>>>>>
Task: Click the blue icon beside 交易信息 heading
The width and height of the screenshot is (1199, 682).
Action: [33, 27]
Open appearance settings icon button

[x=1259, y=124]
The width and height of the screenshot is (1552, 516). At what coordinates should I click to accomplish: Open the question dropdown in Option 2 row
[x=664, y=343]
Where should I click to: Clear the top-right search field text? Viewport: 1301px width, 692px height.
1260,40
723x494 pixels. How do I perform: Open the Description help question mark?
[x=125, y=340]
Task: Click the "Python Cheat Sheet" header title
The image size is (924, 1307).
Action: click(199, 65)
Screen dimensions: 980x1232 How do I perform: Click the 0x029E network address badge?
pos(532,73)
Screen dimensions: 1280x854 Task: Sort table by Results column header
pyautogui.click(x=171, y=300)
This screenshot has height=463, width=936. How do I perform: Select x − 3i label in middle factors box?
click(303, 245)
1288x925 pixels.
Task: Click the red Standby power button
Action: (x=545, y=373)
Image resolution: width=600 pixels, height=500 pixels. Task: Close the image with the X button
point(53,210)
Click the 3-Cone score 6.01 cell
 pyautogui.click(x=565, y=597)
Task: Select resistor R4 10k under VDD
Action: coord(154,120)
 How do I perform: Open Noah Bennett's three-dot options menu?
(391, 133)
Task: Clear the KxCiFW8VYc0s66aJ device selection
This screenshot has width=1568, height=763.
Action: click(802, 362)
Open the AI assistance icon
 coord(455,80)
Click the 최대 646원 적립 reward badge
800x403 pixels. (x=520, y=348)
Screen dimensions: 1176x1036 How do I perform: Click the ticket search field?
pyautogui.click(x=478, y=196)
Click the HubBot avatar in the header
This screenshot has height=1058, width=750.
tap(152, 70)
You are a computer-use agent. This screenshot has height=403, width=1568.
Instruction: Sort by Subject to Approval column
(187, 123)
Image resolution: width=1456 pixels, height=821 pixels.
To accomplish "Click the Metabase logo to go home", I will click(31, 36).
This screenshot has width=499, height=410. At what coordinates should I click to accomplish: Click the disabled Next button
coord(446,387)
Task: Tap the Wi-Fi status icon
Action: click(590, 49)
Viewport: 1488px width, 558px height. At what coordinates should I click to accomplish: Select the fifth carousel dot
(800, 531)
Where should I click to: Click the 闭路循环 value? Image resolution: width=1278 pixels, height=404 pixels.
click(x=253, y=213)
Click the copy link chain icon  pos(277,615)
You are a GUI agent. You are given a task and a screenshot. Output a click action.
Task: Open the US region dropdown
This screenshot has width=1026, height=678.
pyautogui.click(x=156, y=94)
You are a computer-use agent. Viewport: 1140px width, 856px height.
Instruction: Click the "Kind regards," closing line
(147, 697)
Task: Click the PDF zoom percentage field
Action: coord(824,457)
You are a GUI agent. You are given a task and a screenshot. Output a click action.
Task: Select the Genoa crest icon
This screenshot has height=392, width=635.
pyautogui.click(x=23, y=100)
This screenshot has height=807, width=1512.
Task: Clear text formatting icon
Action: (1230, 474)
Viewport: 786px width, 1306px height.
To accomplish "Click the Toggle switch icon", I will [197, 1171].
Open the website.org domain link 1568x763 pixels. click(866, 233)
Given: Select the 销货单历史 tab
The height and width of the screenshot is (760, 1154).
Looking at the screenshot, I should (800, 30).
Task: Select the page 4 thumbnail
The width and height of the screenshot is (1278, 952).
<<<<<
__TASK BRIEF__: Can you reproduce everything from the line containing "Task: Clear the" down to the line containing "pyautogui.click(x=156, y=94)", keeping those lines exactly as they appear?

__WRITTEN SOLUTION__:
Task: Clear the KxCiFW8VYc0s66aJ device selection
This screenshot has width=1568, height=763.
Action: click(802, 362)
Open the AI assistance icon
 coord(455,80)
Click the 최대 646원 적립 reward badge
800x403 pixels. (x=520, y=348)
Screen dimensions: 1176x1036 How do I perform: Click the ticket search field?
pyautogui.click(x=478, y=196)
Click the HubBot avatar in the header
This screenshot has height=1058, width=750.
tap(152, 70)
You are a computer-use agent. This screenshot has height=403, width=1568.
Instruction: Sort by Subject to Approval column
(187, 123)
Image resolution: width=1456 pixels, height=821 pixels.
To accomplish "Click the Metabase logo to go home", I will click(31, 36).
This screenshot has width=499, height=410. At what coordinates should I click to accomplish: Click the disabled Next button
coord(446,387)
Task: Tap the Wi-Fi status icon
Action: click(590, 49)
Viewport: 1488px width, 558px height. At what coordinates should I click to accomplish: Select the fifth carousel dot
(800, 531)
Where should I click to: Click the 闭路循环 value? Image resolution: width=1278 pixels, height=404 pixels.
click(x=253, y=213)
Click the copy link chain icon  pos(277,615)
You are a GUI agent. You are given a task and a screenshot. Output a click action.
Task: Open the US region dropdown
This screenshot has width=1026, height=678.
pyautogui.click(x=156, y=94)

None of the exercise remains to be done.